What is the title of your latest book?Salee 2

 

It’s called Sombre – The Incubus. It is about Ysabelle, a young girl who played Spirit of the Glass, a horror board game similar to Ouija. Little did she and her friends know that the spirit of the young man who answered their call on that dreamy night would become Ysabelle’s regular nightmare.

 

 

What are the most challenging aspects of being a writer? And the most rewarding?

The most challenging for me is keeping with a self-imposed minimum number of words to be written every day. The reality is there are days that I cannot write anything, not even a word because of many reasons, or I’d say excuses, for being a normal? human being (I put a question mark as I am not really sure if we, as writers, are normal because our brains are constantly working , i.e. buzzing  for plots, characters, twists and turns.)

Another reason for not keeping to my self- imposed rules is the reality that I am also a full-time lecturer. That does not need any elaboration, I believe. Teachers, like me, will definitely understand my state of mind and body at that.

The most rewarding is when I read a scene and feel exactly how my characters feel.
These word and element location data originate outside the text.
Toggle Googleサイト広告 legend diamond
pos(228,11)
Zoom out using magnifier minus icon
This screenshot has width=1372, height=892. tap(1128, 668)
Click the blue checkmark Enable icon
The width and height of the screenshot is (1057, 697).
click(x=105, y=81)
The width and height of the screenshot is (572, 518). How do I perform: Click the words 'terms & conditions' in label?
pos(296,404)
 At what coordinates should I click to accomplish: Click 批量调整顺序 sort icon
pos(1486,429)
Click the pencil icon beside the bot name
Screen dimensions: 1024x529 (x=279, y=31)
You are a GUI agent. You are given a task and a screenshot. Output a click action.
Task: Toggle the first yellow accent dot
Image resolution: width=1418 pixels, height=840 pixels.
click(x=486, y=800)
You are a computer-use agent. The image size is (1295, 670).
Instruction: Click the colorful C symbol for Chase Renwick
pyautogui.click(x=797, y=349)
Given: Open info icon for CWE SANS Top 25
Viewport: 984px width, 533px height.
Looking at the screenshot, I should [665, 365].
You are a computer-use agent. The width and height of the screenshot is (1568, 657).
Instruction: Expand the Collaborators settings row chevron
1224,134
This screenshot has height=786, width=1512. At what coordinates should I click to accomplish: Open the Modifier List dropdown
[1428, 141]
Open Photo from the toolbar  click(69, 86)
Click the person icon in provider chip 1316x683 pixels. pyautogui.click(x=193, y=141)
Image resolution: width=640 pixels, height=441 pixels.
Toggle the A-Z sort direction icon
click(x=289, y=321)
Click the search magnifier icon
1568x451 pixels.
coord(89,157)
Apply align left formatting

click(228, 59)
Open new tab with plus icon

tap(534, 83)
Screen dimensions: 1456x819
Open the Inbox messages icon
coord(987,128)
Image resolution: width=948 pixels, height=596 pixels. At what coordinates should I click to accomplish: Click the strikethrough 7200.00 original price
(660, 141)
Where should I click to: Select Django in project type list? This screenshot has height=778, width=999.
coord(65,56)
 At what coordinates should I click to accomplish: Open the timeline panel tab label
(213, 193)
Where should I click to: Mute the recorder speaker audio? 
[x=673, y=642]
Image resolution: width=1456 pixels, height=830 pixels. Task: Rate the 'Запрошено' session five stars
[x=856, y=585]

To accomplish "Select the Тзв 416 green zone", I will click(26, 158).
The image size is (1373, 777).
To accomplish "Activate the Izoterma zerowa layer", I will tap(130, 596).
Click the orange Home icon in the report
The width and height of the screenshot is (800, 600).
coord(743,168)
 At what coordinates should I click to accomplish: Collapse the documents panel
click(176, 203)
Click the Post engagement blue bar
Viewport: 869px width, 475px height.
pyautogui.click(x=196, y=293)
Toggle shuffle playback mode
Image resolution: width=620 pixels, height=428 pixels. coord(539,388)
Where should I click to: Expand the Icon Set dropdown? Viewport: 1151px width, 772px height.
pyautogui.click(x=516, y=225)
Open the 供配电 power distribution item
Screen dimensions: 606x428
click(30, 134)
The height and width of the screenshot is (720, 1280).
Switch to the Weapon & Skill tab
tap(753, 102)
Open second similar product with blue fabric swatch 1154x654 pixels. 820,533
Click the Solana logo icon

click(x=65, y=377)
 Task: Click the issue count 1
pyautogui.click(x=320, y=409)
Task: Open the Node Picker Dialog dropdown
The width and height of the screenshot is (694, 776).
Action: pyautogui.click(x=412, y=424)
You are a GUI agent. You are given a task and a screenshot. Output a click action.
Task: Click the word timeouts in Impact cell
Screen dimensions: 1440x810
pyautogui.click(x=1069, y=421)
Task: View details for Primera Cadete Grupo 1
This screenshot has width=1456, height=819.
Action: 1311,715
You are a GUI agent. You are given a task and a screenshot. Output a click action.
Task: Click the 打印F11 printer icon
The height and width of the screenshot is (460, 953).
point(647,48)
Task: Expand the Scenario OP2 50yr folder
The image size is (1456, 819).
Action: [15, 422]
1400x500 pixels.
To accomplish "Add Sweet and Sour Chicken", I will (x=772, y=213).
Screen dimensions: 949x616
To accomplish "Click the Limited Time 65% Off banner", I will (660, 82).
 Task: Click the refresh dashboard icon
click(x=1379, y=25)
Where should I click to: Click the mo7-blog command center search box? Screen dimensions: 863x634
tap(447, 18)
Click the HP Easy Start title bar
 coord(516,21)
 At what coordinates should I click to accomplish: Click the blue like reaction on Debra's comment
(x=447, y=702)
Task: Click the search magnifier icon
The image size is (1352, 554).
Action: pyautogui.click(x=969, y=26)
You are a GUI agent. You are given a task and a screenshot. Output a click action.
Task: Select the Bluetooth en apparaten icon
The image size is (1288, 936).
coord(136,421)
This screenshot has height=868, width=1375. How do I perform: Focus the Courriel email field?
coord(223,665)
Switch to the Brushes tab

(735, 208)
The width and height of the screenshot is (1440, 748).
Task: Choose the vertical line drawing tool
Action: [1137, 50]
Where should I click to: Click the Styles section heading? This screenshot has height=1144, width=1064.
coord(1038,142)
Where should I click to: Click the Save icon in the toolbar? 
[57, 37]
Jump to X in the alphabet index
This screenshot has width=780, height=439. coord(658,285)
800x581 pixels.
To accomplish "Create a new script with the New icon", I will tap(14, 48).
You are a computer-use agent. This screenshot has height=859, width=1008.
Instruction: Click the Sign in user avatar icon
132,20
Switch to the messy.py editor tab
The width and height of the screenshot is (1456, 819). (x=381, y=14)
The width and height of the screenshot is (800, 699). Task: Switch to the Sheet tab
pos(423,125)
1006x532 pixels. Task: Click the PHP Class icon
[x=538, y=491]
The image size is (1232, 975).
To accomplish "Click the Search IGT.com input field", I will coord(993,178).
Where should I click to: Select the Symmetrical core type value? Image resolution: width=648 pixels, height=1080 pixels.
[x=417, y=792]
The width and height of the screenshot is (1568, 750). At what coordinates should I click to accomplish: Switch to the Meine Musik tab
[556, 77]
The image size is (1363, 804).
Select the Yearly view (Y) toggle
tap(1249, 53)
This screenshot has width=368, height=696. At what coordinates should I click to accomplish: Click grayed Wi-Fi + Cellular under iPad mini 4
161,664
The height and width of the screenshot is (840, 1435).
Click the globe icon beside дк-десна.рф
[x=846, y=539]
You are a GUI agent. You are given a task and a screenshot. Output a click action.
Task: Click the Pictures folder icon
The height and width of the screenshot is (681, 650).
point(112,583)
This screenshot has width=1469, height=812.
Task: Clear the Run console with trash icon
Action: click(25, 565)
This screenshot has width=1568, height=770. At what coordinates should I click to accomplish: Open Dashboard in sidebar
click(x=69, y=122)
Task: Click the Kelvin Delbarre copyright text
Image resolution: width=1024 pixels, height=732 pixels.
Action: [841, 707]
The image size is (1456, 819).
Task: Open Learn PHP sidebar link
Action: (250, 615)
That’s when I know that what I am trying to convey in my book is working.

All writers want to be published; that is the ultimate goal, so when you finally get that seal of approval from a publisher, you know that all your hard work has paid off.

A good review and excellent sales result add up to the joy of course.

 What is your top tip for an aspiring writer?

 What I always try to do is the reverse chronology. I begin the story with its end without revealing the climax, of course: a scene that could create a rhetorical question that will ignite the reader’s interest.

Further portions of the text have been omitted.